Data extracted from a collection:
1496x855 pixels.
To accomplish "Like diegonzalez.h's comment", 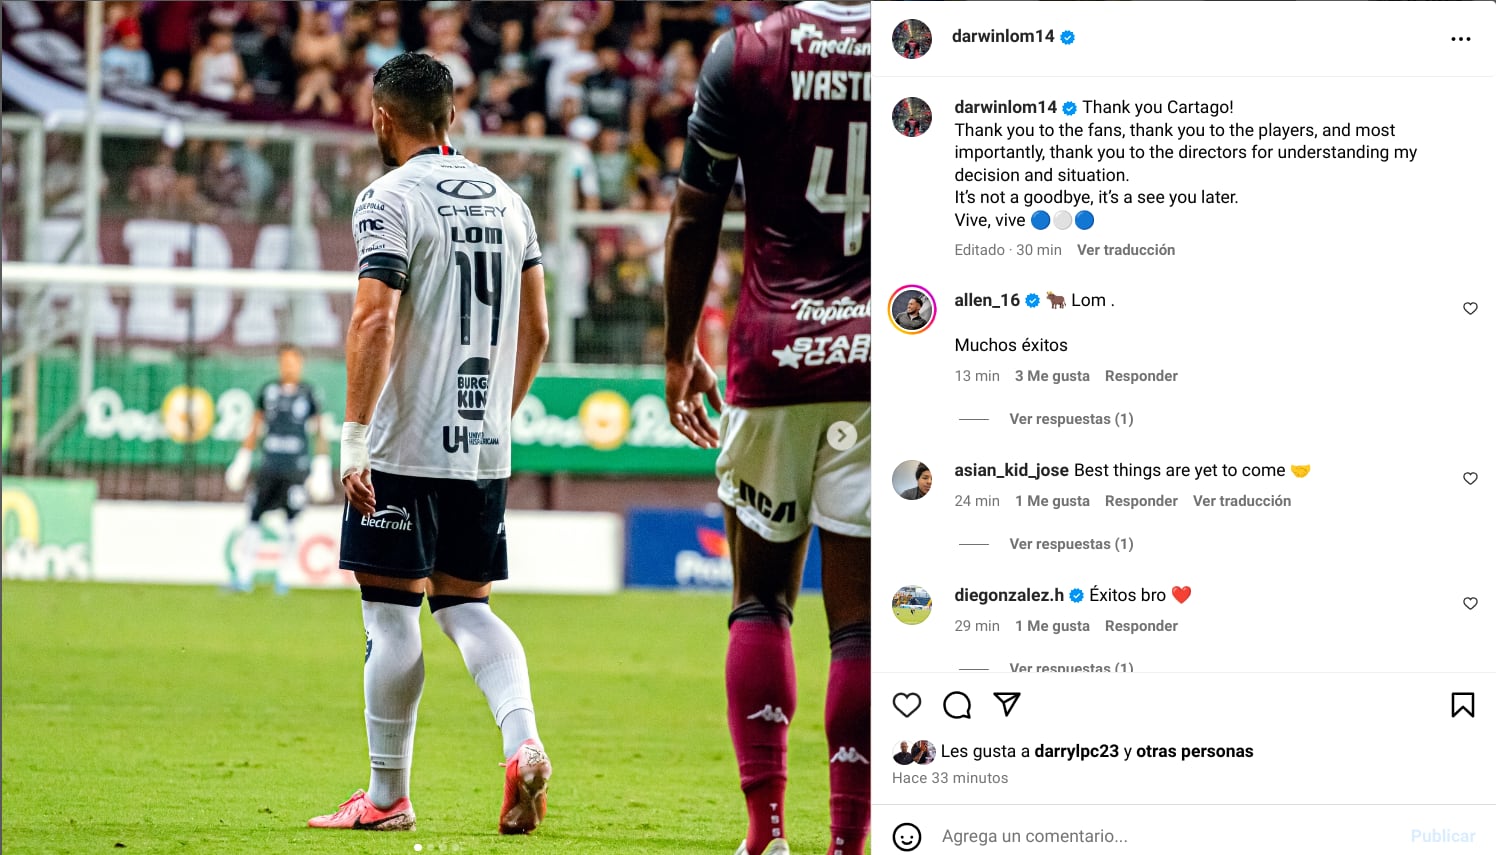I will click(1470, 603).
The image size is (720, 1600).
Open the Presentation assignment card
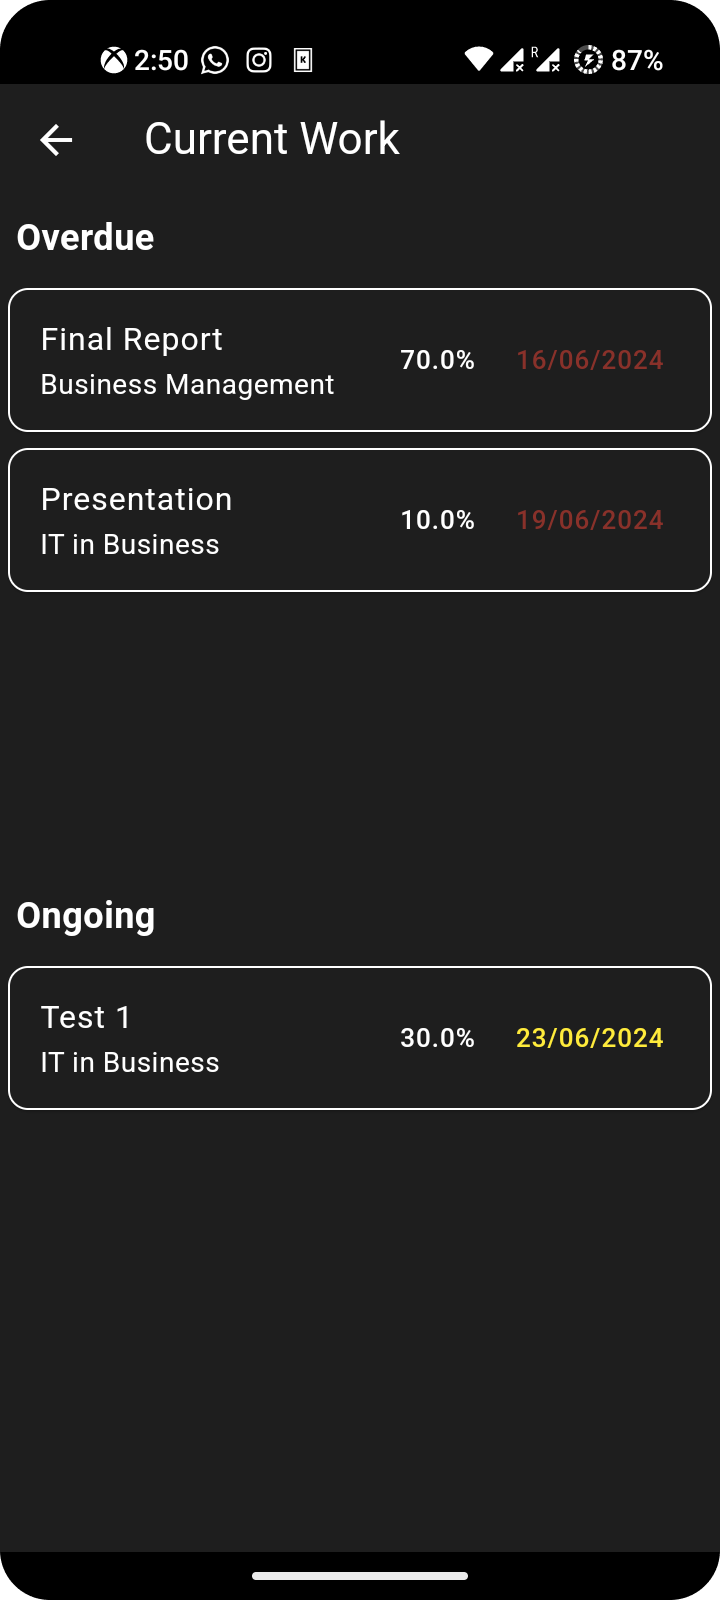[360, 520]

**What you should do:**
The range to print runs from the line with "The image size is (720, 1600)." through the last line of the entries, both included; keep it exact and skip the pictures.

**Exercise solution:**
The image size is (720, 1600).
Open the Presentation assignment card
[360, 520]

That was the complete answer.